Sie räumt ein, dass sie sich Sorgen um die Zukunft macht. "Unser Geschäft machen wir zu 70 Prozent in der Gastronomie", erklärt sie. "Wir exportieren in über 130 Länder weltweit. Aber viele Restaurants sind geschlossen - also gehen auch unsere Verkaufszahlen runter."

Kartoffeln statt Pizza und Pasta

Ein Teil des Überschusses wird als Tierfutter verbraucht und ein Teil für Bioenergie, sagt Cools vom Branchenverband Belgapom. Mydibel zum Beispiel nutzt fast ausschließlich Kartoffelabfälle als Energiequelle.
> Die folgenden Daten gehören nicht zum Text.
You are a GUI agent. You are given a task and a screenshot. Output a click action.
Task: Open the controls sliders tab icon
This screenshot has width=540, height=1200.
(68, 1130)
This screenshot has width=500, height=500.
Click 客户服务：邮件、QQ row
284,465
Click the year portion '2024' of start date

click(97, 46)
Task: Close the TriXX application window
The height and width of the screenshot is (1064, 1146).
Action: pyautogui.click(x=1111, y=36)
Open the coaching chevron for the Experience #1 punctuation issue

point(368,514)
Doch für Landwirte, die finanzielle Engpässe haben, ist das keine Lösung, denn sie müssen dafür bezahlen, dass aus ihren Knollen andere Produkte hergestellt werden.
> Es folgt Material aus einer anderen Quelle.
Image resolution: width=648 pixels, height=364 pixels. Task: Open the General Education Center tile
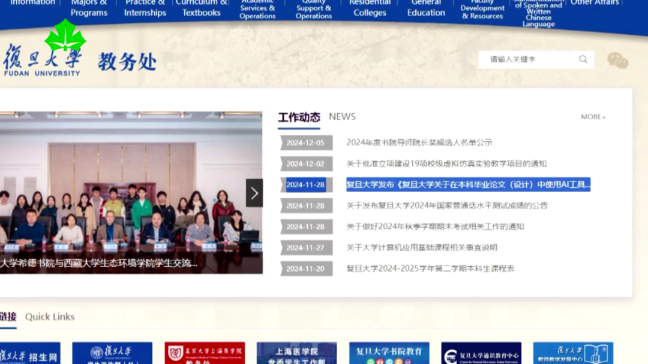[x=481, y=353]
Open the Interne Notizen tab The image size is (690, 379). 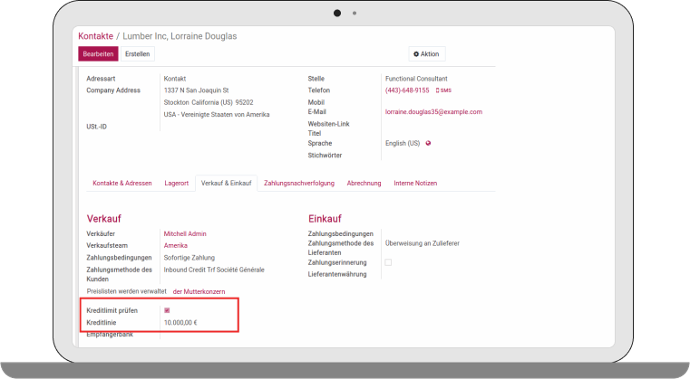coord(415,183)
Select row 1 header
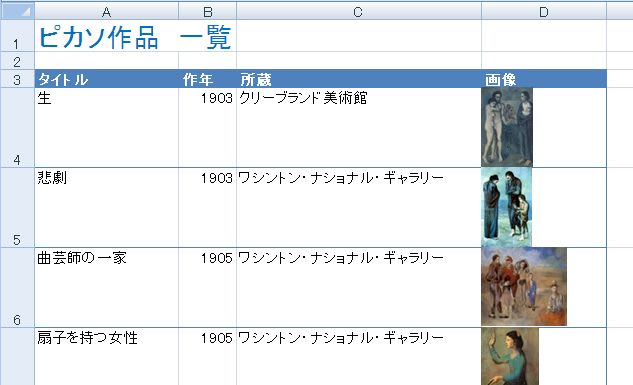Viewport: 633px width, 385px height. pyautogui.click(x=17, y=36)
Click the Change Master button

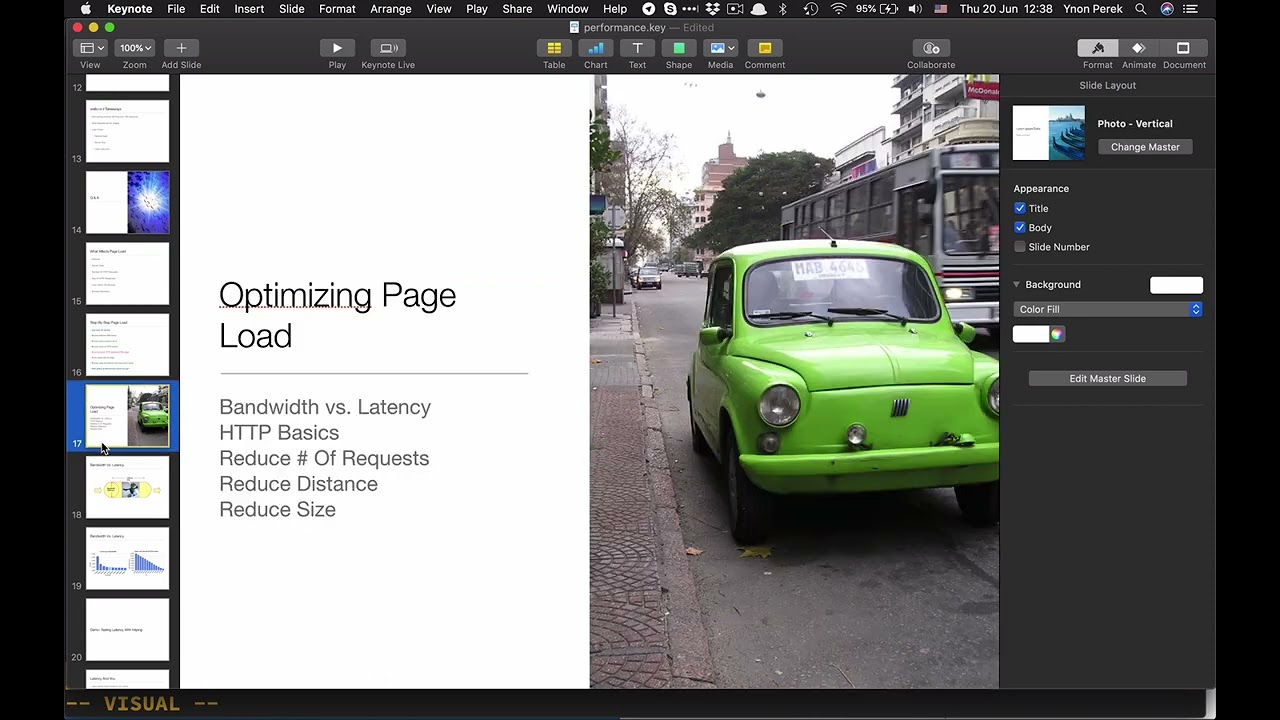1145,147
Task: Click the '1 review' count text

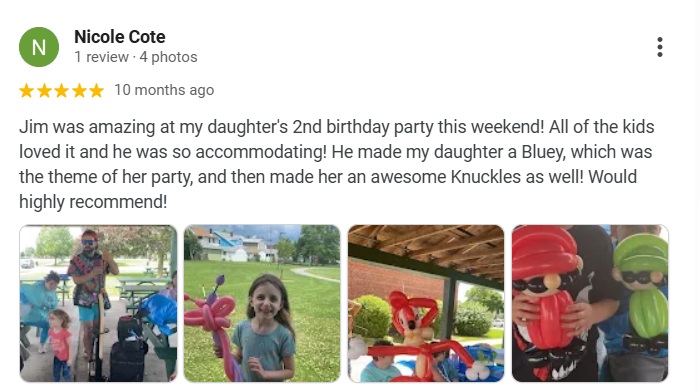Action: click(x=101, y=57)
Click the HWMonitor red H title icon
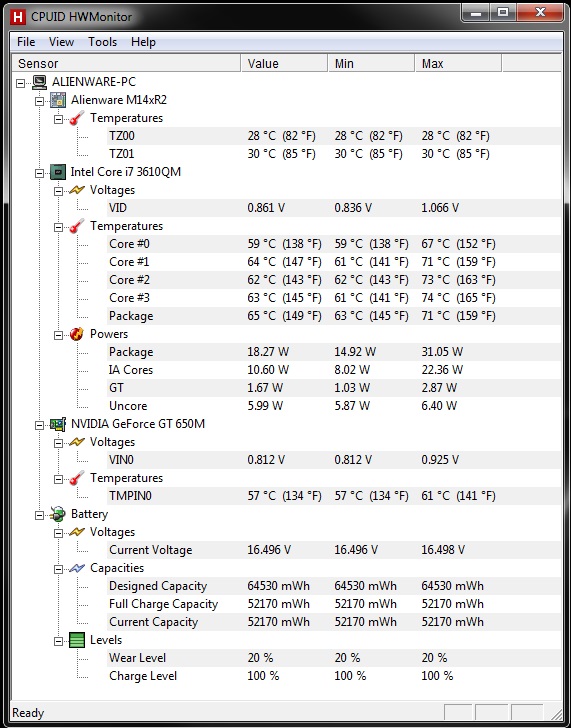Image resolution: width=571 pixels, height=728 pixels. [x=18, y=17]
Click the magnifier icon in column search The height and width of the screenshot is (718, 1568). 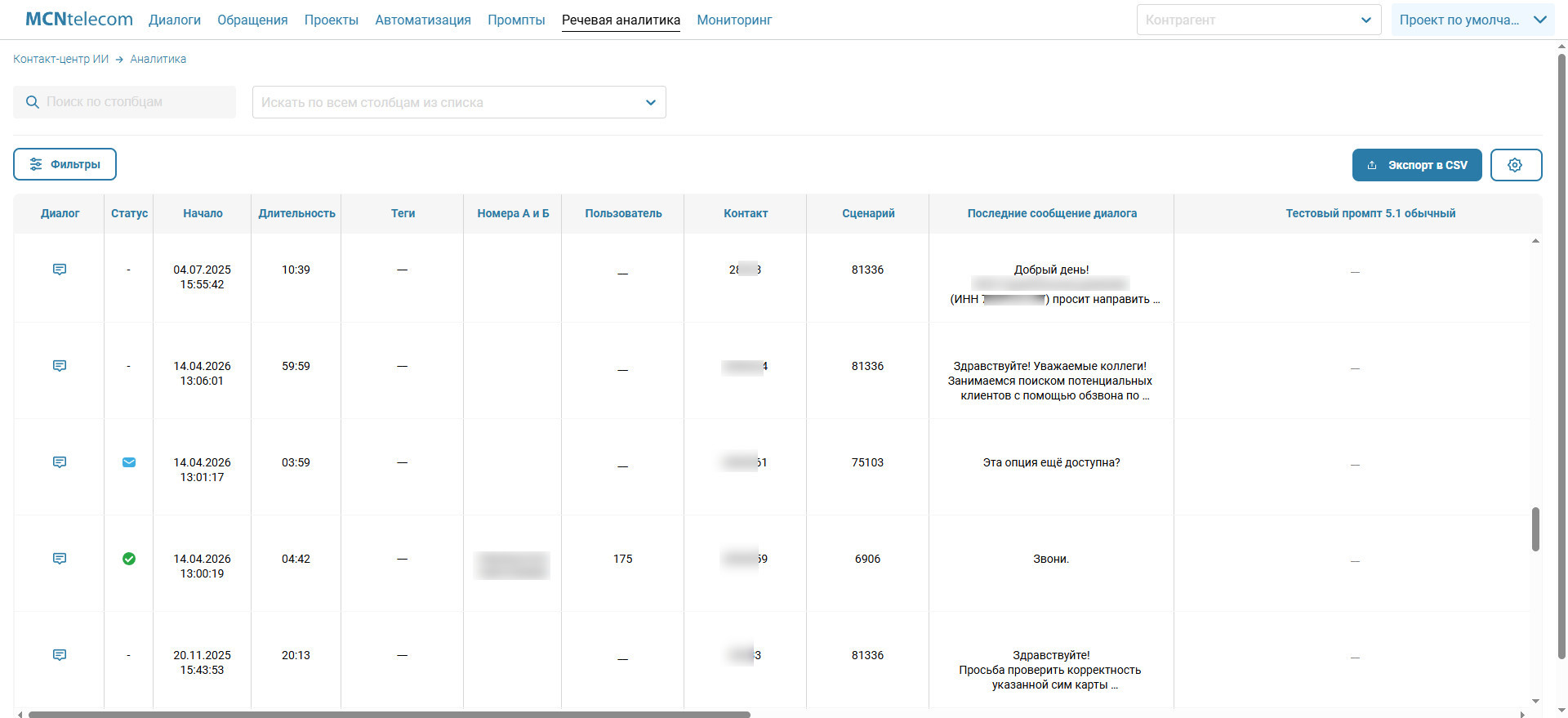pyautogui.click(x=33, y=102)
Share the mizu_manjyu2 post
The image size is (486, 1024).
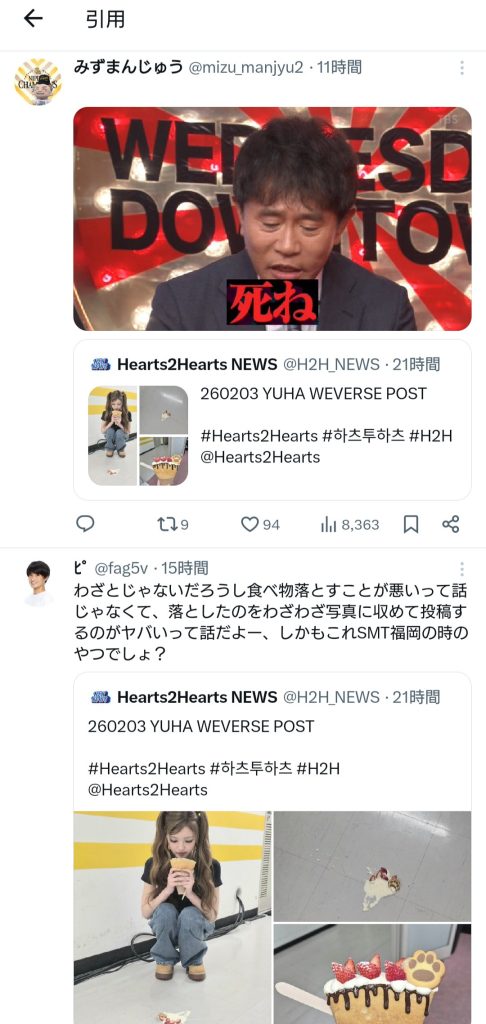(451, 524)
Diese Kartoffeln werden in der Firma Mydibel verarbeitet - andere werden zu Tierfutter oder BioenergieBild: DW/Teri Schultz

Und so hat die Kartoffelbranche zum allerersten Mal überhaupt die Europäische Union und die belgische Regierung um Hilfe gebeten. Cools rechnet damit, dass aus Brüssel Unterstützung kommt. Es gibt bereits ein Projekt, in dem Staat und Unternehmen zusammenarbeiten: In Flandern teilen sich die Behörden mit Kartoffelanbieter Pomuni die Kosten, um wöchentlich 25 Tonnen der Produkte an die Tafeln zu verteilen.
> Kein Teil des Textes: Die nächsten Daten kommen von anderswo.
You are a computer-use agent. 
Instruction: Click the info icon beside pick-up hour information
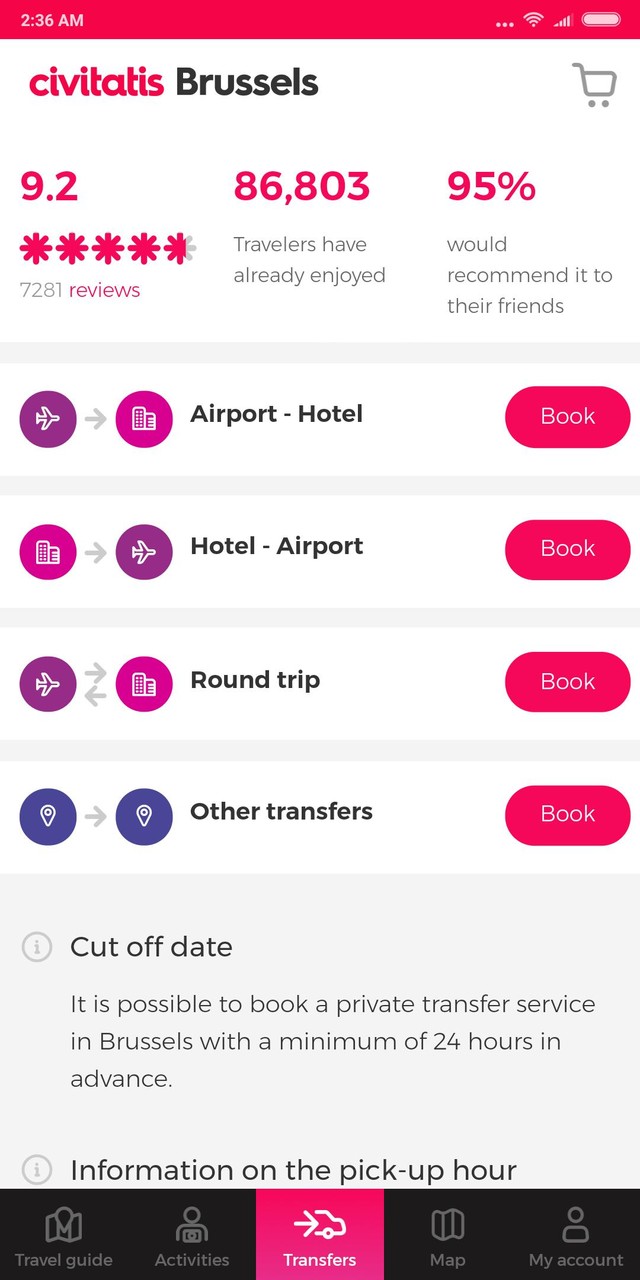(x=36, y=1169)
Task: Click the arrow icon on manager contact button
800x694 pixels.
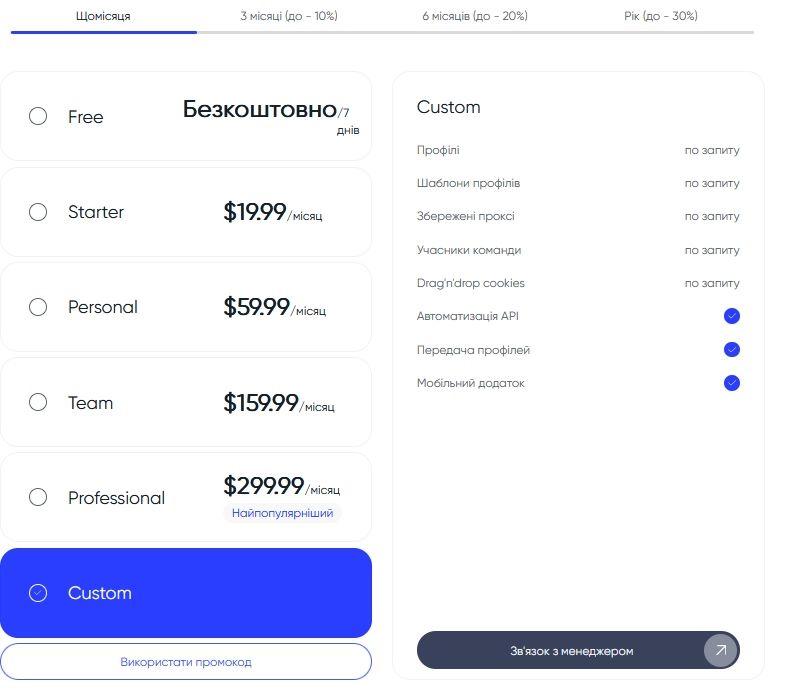Action: (720, 651)
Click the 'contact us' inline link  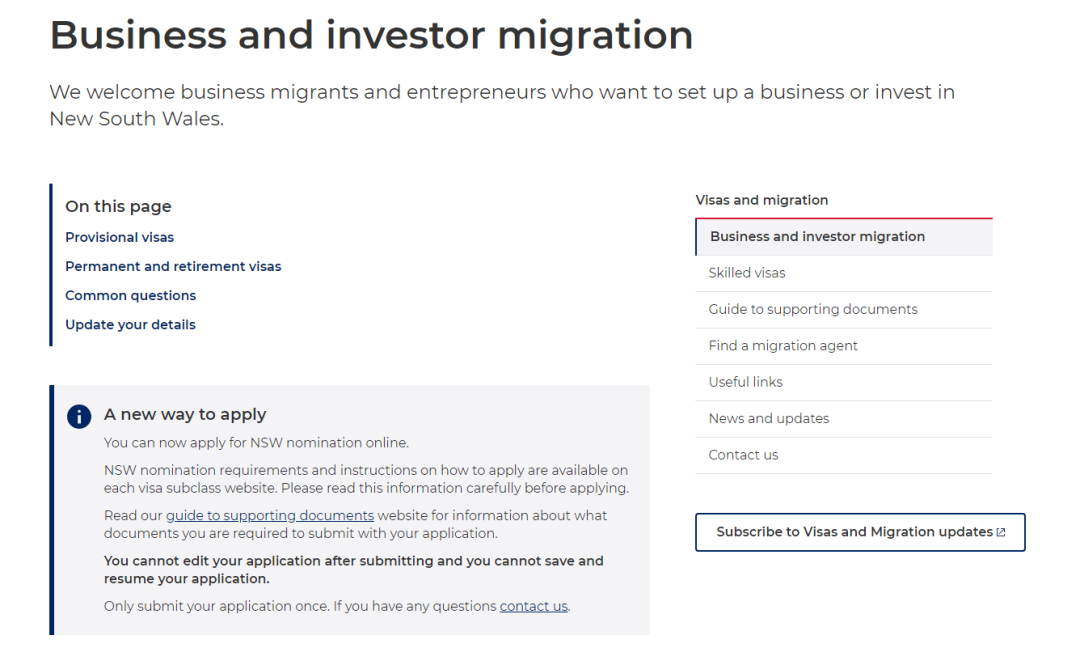pyautogui.click(x=533, y=606)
Restaurants dürfen in Belgien frühestens im Juni wieder öffnen. In den meisten Top-Verbraucher-Ländern für Kartoffelprodukte ist es ähnlich. Es ist also unmöglich, Hunderttausende Tonnen überschüssiger Kartoffeln bis Ende Juni zu verbrauchen - das ist der Zeitpunkt, ab dem sie verderben.

Cools begrüßt darum auch das kleinste bisschen Hilfe. Weil sein Vorschlag "Esst mehr Fritten" so populär geworden ist, möchte er in belgischen Supermärkten demnächst eine weitere Kampagne starten: "SOS - Save Our Spuds" ("SOS - Rettet unsere Knollen"). Jede Extratüte, die jemand heimträgt, sagt er, schafft irgendwo in der Kette der Kartoffelverarbeitung ein kleines bisschen Erleichterung.

Sicherheitshalber fügt er hinzu, dass Verbraucher dann besser auf andere fetthaltige Nahrungsmittel verzichten sollten, selbst wenn das ein persönliches Opfer bedeute. "Ich liebe auch Pizza und Pasta", lacht Cools, "aber im Moment gibt's die nicht. Tut mir leid."